- Khwajapur Location in Uttar Pradesh, India
- Coordinates: 27°04′58″N 79°20′23″E﻿ / ﻿27.08288°N 79.33965°E
- Country: India
- State: Uttar Pradesh
- District: Mainpuri
- Tehsil: Bhongaon

Area
- • Total: 1.236 km^{2} (0.477 sq mi)

Population (2011)
- • Total: 686
- • Density: 555/km^{2} (1,440/sq mi)
- Time zone: UTC+5:30 (IST)
- PIN: 206303

= Khwajapur, Mainpuri =

Village in Uttar Pradesh, India

Khwajapur is a village in Kishni block of Mainpuri district, Uttar Pradesh. As of 2011, it has a total population of 686, in 122 households.

== Demographics ==
As of 2011, Khwajapur had a population of 686, in 122 households. This population was 51.2% male (351) and 48.8% female (335). The 0-6 age group numbered 93 (50 male and 43 female), or 13.6% of the total population. 160 residents were members of Scheduled Castes, or 23.3% of the total.

The 1981 census recorded Khwajapur as having a population of 386 people, in 69 households.

The 1961 census recorded Khwajapur as comprising 1 hamlet, with a total population of 287 people (152 male and 135 female), in 46 households and 39 physical houses.
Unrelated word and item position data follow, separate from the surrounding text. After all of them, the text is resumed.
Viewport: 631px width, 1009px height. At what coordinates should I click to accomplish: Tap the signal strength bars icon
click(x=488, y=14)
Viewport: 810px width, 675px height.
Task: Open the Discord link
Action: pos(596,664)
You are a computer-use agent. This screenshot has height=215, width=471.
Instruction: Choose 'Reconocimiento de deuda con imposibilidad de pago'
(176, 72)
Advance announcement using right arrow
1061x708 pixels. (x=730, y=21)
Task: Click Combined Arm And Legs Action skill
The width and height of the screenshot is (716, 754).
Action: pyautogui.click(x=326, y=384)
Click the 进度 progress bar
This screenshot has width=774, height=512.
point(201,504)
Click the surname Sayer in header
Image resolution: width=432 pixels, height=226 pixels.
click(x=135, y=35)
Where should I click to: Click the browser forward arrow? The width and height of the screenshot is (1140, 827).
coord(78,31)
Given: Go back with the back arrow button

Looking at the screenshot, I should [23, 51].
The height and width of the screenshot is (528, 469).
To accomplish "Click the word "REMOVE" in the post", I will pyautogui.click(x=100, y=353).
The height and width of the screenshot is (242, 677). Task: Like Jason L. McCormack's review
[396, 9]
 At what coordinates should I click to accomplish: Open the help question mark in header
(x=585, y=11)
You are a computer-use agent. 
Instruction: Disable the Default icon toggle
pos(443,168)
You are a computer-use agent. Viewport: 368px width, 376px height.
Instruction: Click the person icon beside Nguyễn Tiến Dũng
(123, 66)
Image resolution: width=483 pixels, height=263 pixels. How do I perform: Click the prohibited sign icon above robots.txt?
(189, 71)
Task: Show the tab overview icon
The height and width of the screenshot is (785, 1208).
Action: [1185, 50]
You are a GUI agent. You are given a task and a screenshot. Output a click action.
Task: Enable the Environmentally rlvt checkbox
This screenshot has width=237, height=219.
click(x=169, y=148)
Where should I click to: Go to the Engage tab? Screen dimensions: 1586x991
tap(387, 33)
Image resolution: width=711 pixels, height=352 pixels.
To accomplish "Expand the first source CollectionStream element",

The area of the village was given as 310 acres.

== Infrastructure ==
As of 2011, Khwajapur had 1 primary school; it did not have any healthcare facilities. Drinking water was provided by hand pump and tube well; there were no public toilets. The village had a post office but no public library; there was at least some access to electricity for all purposes. Streets were made of kachcha materials.